WHAT TO DO: Every record must be repeated precisely as it stands.
[[ ENTRIES PROVIDED open ]]
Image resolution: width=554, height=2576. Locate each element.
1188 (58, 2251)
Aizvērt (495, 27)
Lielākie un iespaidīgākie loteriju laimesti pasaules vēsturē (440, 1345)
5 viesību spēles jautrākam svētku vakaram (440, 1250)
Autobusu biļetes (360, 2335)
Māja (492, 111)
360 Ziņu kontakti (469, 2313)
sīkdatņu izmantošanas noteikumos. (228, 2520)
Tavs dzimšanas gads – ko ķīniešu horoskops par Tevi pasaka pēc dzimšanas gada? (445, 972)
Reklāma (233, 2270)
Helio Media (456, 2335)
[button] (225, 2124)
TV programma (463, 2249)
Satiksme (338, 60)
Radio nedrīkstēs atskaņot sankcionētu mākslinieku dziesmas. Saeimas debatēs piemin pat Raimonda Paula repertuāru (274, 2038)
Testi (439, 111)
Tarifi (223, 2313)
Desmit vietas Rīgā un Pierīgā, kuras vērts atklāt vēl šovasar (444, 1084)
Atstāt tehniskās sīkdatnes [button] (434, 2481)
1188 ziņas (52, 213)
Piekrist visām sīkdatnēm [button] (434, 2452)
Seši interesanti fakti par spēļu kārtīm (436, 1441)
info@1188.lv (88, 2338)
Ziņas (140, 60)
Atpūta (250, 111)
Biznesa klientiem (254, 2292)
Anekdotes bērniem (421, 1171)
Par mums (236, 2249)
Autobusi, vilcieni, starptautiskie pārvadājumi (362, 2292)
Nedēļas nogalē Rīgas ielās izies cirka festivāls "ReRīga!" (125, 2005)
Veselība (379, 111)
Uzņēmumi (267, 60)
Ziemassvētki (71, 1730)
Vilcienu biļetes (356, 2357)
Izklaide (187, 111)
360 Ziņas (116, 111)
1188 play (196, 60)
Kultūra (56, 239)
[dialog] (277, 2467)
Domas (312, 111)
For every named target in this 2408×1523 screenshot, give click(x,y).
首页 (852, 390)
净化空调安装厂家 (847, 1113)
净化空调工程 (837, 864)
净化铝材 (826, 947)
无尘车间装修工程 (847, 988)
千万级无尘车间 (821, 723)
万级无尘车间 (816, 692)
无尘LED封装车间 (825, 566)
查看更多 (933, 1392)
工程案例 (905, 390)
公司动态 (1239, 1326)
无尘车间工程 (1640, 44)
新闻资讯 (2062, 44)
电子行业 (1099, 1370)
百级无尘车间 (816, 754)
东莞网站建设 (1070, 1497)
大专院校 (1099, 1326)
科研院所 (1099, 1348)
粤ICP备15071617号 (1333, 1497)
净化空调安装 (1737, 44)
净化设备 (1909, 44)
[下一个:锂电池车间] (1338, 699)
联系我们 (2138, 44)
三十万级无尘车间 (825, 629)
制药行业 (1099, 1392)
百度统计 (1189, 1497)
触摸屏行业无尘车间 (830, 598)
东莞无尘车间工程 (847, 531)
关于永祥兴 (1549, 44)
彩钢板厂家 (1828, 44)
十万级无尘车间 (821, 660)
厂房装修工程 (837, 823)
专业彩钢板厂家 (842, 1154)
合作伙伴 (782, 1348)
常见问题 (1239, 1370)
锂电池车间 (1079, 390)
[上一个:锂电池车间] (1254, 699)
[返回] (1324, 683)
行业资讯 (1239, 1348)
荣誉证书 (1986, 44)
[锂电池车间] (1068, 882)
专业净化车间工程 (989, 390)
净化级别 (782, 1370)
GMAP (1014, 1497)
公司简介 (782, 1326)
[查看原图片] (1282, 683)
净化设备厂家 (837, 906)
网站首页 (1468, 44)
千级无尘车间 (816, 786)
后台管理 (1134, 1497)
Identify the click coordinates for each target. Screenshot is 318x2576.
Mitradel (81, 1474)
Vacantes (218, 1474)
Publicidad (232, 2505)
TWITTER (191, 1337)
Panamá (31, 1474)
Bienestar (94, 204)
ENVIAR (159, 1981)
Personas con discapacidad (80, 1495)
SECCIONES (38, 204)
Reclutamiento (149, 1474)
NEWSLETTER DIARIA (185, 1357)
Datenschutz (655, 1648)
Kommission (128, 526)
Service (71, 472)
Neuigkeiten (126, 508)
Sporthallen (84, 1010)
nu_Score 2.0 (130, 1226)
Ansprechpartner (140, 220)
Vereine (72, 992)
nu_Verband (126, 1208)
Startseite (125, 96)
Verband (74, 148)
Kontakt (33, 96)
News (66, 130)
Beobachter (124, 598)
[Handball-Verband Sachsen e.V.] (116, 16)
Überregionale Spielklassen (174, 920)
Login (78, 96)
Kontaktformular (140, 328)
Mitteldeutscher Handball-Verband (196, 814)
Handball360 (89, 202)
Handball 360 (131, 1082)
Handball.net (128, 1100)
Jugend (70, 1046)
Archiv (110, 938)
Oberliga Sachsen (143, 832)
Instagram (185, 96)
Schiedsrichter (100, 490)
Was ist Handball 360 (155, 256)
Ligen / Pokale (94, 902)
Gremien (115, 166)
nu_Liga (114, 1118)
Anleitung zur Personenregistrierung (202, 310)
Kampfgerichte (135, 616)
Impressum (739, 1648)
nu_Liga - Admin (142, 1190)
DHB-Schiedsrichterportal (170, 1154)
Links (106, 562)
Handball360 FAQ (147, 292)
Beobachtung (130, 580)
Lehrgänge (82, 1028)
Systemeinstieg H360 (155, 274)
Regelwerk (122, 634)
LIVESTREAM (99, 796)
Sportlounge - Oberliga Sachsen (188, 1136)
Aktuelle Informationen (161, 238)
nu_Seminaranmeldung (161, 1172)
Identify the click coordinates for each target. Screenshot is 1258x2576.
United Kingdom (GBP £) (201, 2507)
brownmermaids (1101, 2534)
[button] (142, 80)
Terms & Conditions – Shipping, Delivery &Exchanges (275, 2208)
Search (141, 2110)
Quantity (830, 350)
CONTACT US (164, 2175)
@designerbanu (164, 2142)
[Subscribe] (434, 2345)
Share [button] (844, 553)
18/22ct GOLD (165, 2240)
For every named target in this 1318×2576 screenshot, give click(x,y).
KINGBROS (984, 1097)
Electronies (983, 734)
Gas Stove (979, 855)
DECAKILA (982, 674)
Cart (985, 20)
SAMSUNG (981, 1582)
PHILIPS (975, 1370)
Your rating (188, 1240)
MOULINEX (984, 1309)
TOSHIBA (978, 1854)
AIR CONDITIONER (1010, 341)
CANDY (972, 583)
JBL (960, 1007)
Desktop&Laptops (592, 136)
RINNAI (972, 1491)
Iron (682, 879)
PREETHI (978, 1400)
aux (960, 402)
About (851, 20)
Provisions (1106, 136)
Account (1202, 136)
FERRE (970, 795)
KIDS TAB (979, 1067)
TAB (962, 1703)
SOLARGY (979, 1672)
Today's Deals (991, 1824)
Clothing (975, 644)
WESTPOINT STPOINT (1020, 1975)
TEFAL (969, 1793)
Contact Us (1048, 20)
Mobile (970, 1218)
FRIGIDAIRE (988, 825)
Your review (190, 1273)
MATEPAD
[[ ENTRIES PROVIDED closed ]]
ANSWER TO THIS PROBLEM:
Image resolution: width=554, height=2576. Locate each element.
1188 (58, 2251)
Aizvērt (495, 27)
Lielākie un iespaidīgākie loteriju laimesti pasaules vēsturē (440, 1345)
5 viesību spēles jautrākam svētku vakaram (440, 1250)
Autobusu biļetes (360, 2335)
Māja (492, 111)
360 Ziņu kontakti (469, 2313)
sīkdatņu izmantošanas noteikumos. (228, 2520)
Tavs dzimšanas gads – ko ķīniešu horoskops par Tevi pasaka pēc dzimšanas gada? (445, 972)
Reklāma (233, 2270)
Helio Media (456, 2335)
[button] (225, 2124)
TV programma (463, 2249)
Satiksme (338, 60)
Radio nedrīkstēs atskaņot sankcionētu mākslinieku dziesmas. Saeimas debatēs piemin pat Raimonda Paula repertuāru (274, 2038)
Testi (439, 111)
Tarifi (223, 2313)
Desmit vietas Rīgā un Pierīgā, kuras vērts atklāt vēl šovasar (444, 1084)
Atstāt tehniskās sīkdatnes [button] (434, 2481)
1188 ziņas (52, 213)
Piekrist visām sīkdatnēm [button] (434, 2452)
Seši interesanti fakti par spēļu kārtīm (436, 1441)
info@1188.lv (88, 2338)
Ziņas (140, 60)
Atpūta (250, 111)
Biznesa klientiem (254, 2292)
Anekdotes bērniem (421, 1171)
Par mums (236, 2249)
Autobusi, vilcieni, starptautiskie pārvadājumi (362, 2292)
Nedēļas nogalē Rīgas ielās izies cirka festivāls "ReRīga!" (125, 2005)
Veselība (379, 111)
Uzņēmumi (267, 60)
Ziemassvētki (71, 1730)
Vilcienu biļetes (356, 2357)
Izklaide (187, 111)
360 Ziņas (116, 111)
1188 play (196, 60)
Kultūra (56, 239)
[dialog] (277, 2467)
Domas (312, 111)
For every named target in this 2408×1523 screenshot, give click(x,y).
首页 (852, 390)
净化空调安装厂家 (847, 1113)
净化空调工程 (837, 864)
净化铝材 (826, 947)
无尘车间装修工程 (847, 988)
千万级无尘车间 (821, 723)
万级无尘车间 (816, 692)
无尘LED封装车间 (825, 566)
查看更多 (933, 1392)
工程案例 (905, 390)
公司动态 (1239, 1326)
无尘车间工程 (1640, 44)
新闻资讯 (2062, 44)
电子行业 (1099, 1370)
百级无尘车间 (816, 754)
东莞网站建设 (1070, 1497)
大专院校 (1099, 1326)
科研院所 (1099, 1348)
粤ICP备15071617号 (1333, 1497)
净化空调安装 (1737, 44)
净化设备 (1909, 44)
[下一个:锂电池车间] (1338, 699)
联系我们 (2138, 44)
三十万级无尘车间 (825, 629)
制药行业 (1099, 1392)
百度统计 (1189, 1497)
触摸屏行业无尘车间 (830, 598)
东莞无尘车间工程 (847, 531)
关于永祥兴 (1549, 44)
彩钢板厂家 (1828, 44)
十万级无尘车间 (821, 660)
厂房装修工程 (837, 823)
专业彩钢板厂家 (842, 1154)
合作伙伴 (782, 1348)
常见问题 (1239, 1370)
锂电池车间 (1079, 390)
[上一个:锂电池车间] (1254, 699)
[返回] (1324, 683)
行业资讯 (1239, 1348)
荣誉证书 (1986, 44)
[锂电池车间] (1068, 882)
专业净化车间工程 (989, 390)
净化级别 (782, 1370)
GMAP (1014, 1497)
公司简介 (782, 1326)
[查看原图片] (1282, 683)
净化设备厂家 (837, 906)
网站首页 (1468, 44)
千级无尘车间 (816, 786)
后台管理 (1134, 1497)
Identify the click coordinates for each target. Screenshot is 318x2576.
Mitradel (81, 1474)
Vacantes (218, 1474)
Publicidad (232, 2505)
TWITTER (191, 1337)
Panamá (31, 1474)
Bienestar (94, 204)
ENVIAR (159, 1981)
Personas con discapacidad (80, 1495)
SECCIONES (38, 204)
Reclutamiento (149, 1474)
NEWSLETTER DIARIA (185, 1357)
Datenschutz (655, 1648)
Kommission (128, 526)
Service (71, 472)
Neuigkeiten (126, 508)
Sporthallen (84, 1010)
nu_Score 2.0 (130, 1226)
Ansprechpartner (140, 220)
Vereine (72, 992)
nu_Verband (126, 1208)
Startseite (125, 96)
Verband (74, 148)
Kontakt (33, 96)
News (66, 130)
Beobachter (124, 598)
[Handball-Verband Sachsen e.V.] (116, 16)
Überregionale Spielklassen (174, 920)
Login (78, 96)
Kontaktformular (140, 328)
Mitteldeutscher Handball-Verband (196, 814)
Handball360 (89, 202)
Handball 360 (131, 1082)
Handball.net (128, 1100)
Jugend (70, 1046)
Archiv (110, 938)
Oberliga Sachsen (143, 832)
Instagram (185, 96)
Schiedsrichter (100, 490)
Was ist Handball 360 (155, 256)
Ligen / Pokale (94, 902)
Gremien (115, 166)
nu_Liga (114, 1118)
Anleitung zur Personenregistrierung (202, 310)
Kampfgerichte (135, 616)
Impressum (739, 1648)
nu_Liga - Admin (142, 1190)
DHB-Schiedsrichterportal (170, 1154)
Links (106, 562)
Handball360 FAQ (147, 292)
Beobachtung (130, 580)
Lehrgänge (82, 1028)
Systemeinstieg H360 (155, 274)
Regelwerk (122, 634)
LIVESTREAM (99, 796)
Sportlounge - Oberliga Sachsen (188, 1136)
Aktuelle Informationen (161, 238)
nu_Seminaranmeldung (161, 1172)
Identify the click coordinates for each target. Screenshot is 1258x2576.
United Kingdom (GBP £) (201, 2507)
brownmermaids (1101, 2534)
[button] (142, 80)
Terms & Conditions – Shipping, Delivery &Exchanges (275, 2208)
Search (141, 2110)
Quantity (830, 350)
CONTACT US (164, 2175)
@designerbanu (164, 2142)
[Subscribe] (434, 2345)
Share [button] (844, 553)
18/22ct GOLD (165, 2240)
For every named target in this 1318×2576 screenshot, give click(x,y).
KINGBROS (984, 1097)
Electronies (983, 734)
Gas Stove (979, 855)
DECAKILA (982, 674)
Cart (985, 20)
SAMSUNG (981, 1582)
PHILIPS (975, 1370)
Your rating (188, 1240)
MOULINEX (984, 1309)
TOSHIBA (978, 1854)
AIR CONDITIONER (1010, 341)
CANDY (972, 583)
JBL (960, 1007)
Desktop&Laptops (592, 136)
RINNAI (972, 1491)
Iron (682, 879)
PREETHI (978, 1400)
aux (960, 402)
About (851, 20)
Provisions (1106, 136)
Account (1202, 136)
FERRE (970, 795)
KIDS TAB (979, 1067)
TAB (962, 1703)
SOLARGY (979, 1672)
Today's Deals (991, 1824)
Clothing (975, 644)
WESTPOINT STPOINT (1020, 1975)
TEFAL (969, 1793)
Contact Us (1048, 20)
Mobile (970, 1218)
FRIGIDAIRE (988, 825)
Your review (190, 1273)
MATEPAD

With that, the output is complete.